Collected data entries:
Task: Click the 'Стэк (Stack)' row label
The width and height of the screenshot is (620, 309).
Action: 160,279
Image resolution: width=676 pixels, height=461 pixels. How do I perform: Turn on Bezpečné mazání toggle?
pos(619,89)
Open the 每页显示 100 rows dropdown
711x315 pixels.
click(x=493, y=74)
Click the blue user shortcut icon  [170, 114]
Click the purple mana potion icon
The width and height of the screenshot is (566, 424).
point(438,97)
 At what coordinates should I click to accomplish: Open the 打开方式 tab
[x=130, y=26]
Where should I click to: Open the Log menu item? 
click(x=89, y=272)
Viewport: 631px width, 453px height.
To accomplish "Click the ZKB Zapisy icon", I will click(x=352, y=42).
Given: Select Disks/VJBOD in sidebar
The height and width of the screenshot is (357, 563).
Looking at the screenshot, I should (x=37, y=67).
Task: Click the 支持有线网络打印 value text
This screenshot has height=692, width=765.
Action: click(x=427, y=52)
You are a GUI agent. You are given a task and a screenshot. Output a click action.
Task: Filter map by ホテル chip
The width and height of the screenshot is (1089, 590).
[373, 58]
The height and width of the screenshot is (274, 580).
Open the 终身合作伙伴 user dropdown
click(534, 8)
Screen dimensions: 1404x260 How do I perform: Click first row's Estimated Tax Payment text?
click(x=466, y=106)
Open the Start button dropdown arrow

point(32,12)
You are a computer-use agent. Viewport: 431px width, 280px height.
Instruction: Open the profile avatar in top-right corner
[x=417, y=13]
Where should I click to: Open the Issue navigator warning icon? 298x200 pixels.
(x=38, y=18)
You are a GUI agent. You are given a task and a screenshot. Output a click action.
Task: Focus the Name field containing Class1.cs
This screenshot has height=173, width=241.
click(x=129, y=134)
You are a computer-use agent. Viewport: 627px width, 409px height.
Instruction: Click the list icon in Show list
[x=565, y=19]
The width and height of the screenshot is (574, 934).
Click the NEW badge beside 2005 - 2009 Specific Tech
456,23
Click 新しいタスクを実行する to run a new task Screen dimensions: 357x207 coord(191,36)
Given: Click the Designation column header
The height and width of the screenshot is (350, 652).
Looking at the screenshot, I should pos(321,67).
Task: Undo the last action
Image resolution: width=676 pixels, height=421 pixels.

About this task: Apply a filter for "agent" to the entries and show each line that passes.

Solution to the exercise:
You are a GUI agent. You are given a task and a screenshot. Output a click action.
You are a computer-use agent. Viewport: 431px width, 280px height.
You are a GUI agent. You are given a task and a screenshot. Output a click action.
You are a computer-use agent. Viewport: 627px width, 409px height.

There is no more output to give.